第二話
正門をくぐった時点で、日直の集合時間まで残り5分。それまでに教室に荷物を置き、職員室の前で日直の集まりに出席せねばならない。かなりギリギリである。
「やっほー! 涼介おはよ!」
僕が変わらず昇降口に向かって走り続けていると、後ろから香奈が走ってきて、僕を追い越した。
「おはよう香奈、今日は日直よろしくね!」
「こちらこそ! でもいきなり遅れそうでやばいね! あはは!」
いつも香奈はテンションが人より3段階くらい高い。中学からの付き合いだから、考えてみればもう4年目になるのだけれど、一度たりともそのテンションが下がったのを見たことが無い。中学3年の運動会で、彼女が転んだせいでリレーで2位に転落した時も、みんなの前ではテンションを1段階くらいしか落としていなかった。その曇りのない明るさゆえか、女子から絶大な人気を誇っているし、男子も彼女に圧倒的な信頼を寄せている。
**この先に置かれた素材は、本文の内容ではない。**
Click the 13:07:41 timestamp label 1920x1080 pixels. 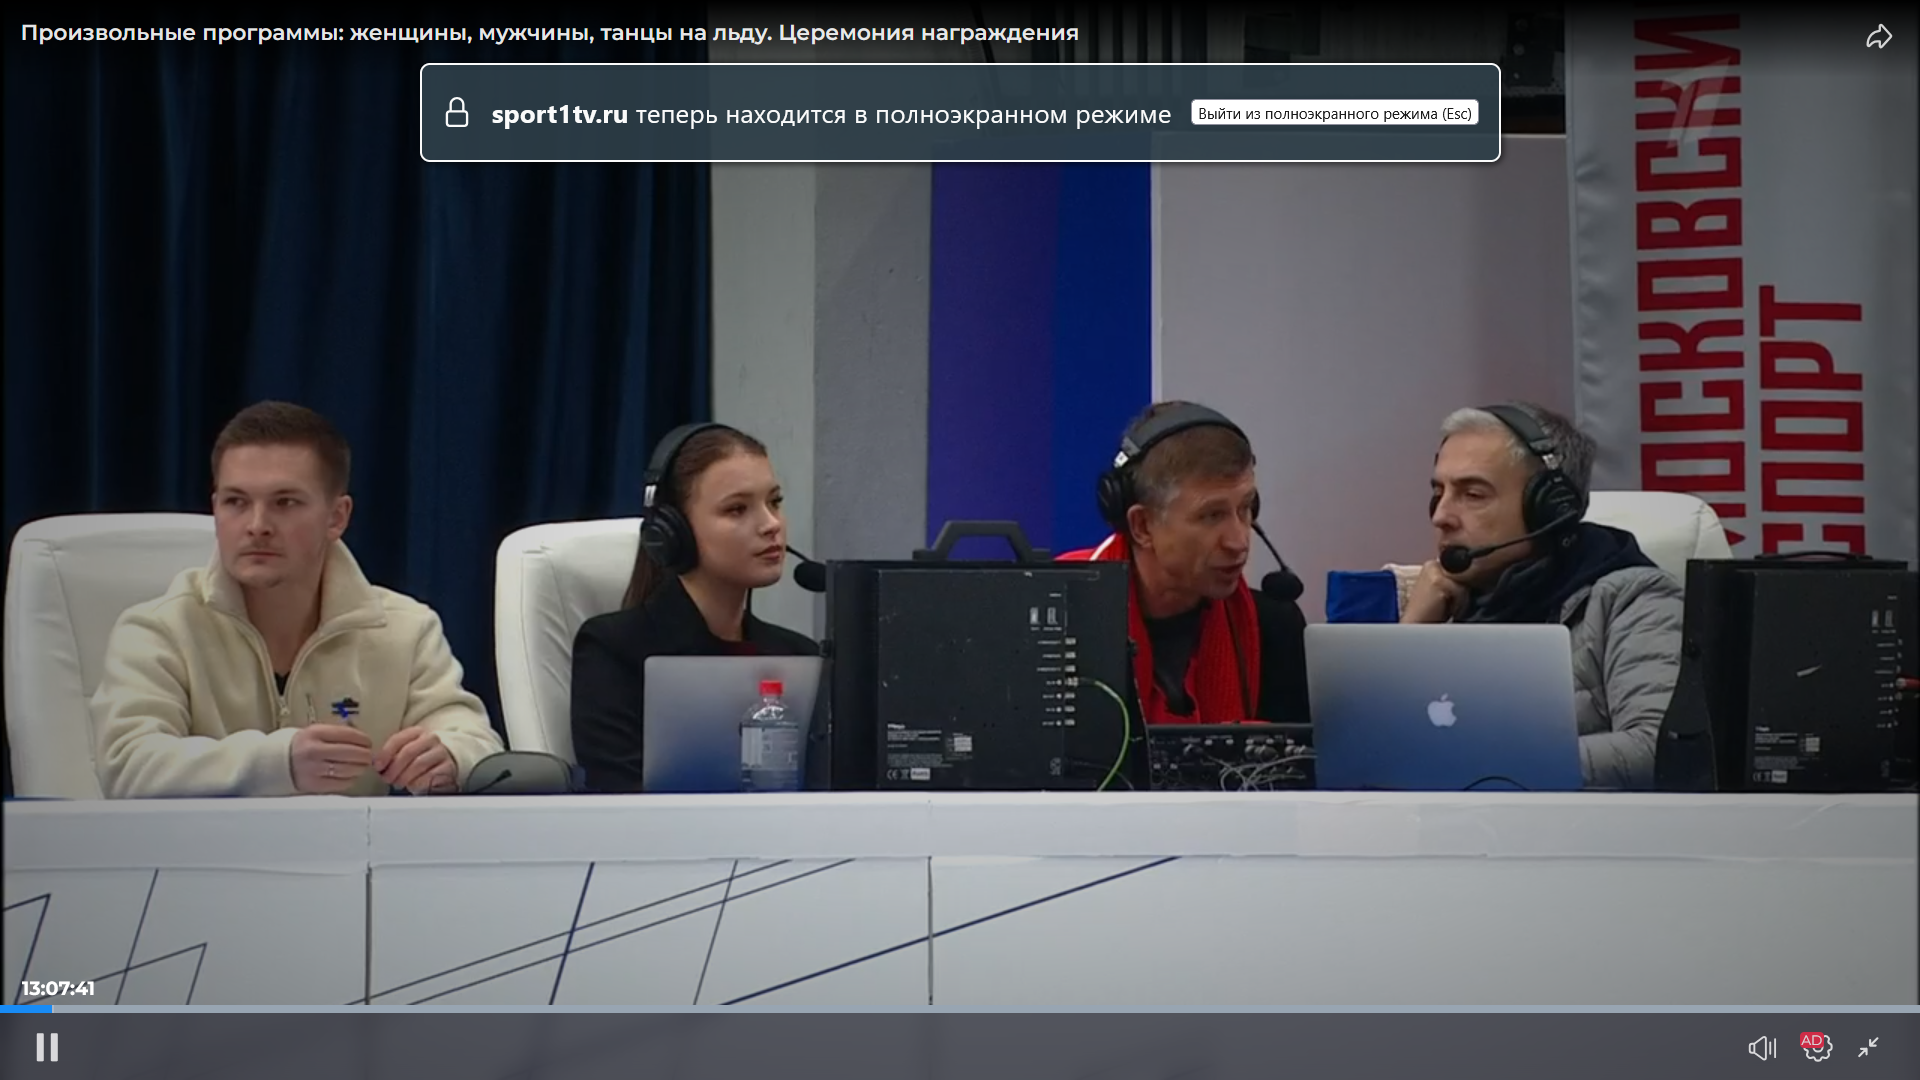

昇降口で靴を履き替え、3階の教室に向かう。彼女に負けじと僕も横っ腹をおさえながら走る。「なんだお腹痛いの? 大丈夫?」と心配されたが、走りすぎて痛めた、などと情けないことは言いたくないので、「ああ、平気平気、先行ってて」と何食わぬ顔で返した。彼女は心配そうに、でも満面の笑顔で(それが両立するのが彼女のすごいところだ)、ポニーテールを翻して階段を1段飛ばしで昇っていった。痛みが癒えそうないい匂いがしたが、同時に筋肉が弛緩してしまい、階段を走る元気も失ってしまった。
「さっきは大丈夫だったの? 心配したんだよー」
日直のミーティングには、僕だけ間に合わなかった。あとで生徒指導の先生の部屋に謝罪に行かねばならないらしい、と香奈が伝えてくれた。面倒なことになったが、香奈と日直が出来るという幸せの対価と考えれば痛くも痒くもない。……まあ、その対価も、朝忘れずに早起きしていれば一切払わずに済んだのだけれど。
「うん、実は朝飯食ってすぐ走ったから、横っ腹痛くてさ……」
「あっそうだったの! うわーだっさーい!」
「うるさいな、仕方ないだろ!」
あははは!!と、香奈はいつもより更に2段階くらい高いテンションで笑う。そしてそのままのテンションで、教室に戻ってきてドアを勢いよく押し開けた。
「おっはよう諸君!! ってまだ誰もいないし!!」
「だってまだ7時50分だよ。 テスト期間で朝練もないし、このクラスの奴らの性格を考えたら、まだ来ないと思うよ。あ、森田、あいつなんか家近いから、まだ寝てるんじゃない?」
「確かに! ギリギリを攻める、それが男の美学だ! とか何とか言ってそう!」
ふたりして「あははは!!」と笑った。なんだかんだで心地よい朝が迎えられので、僕は朝の不快な話をすっかり忘ることが出来た。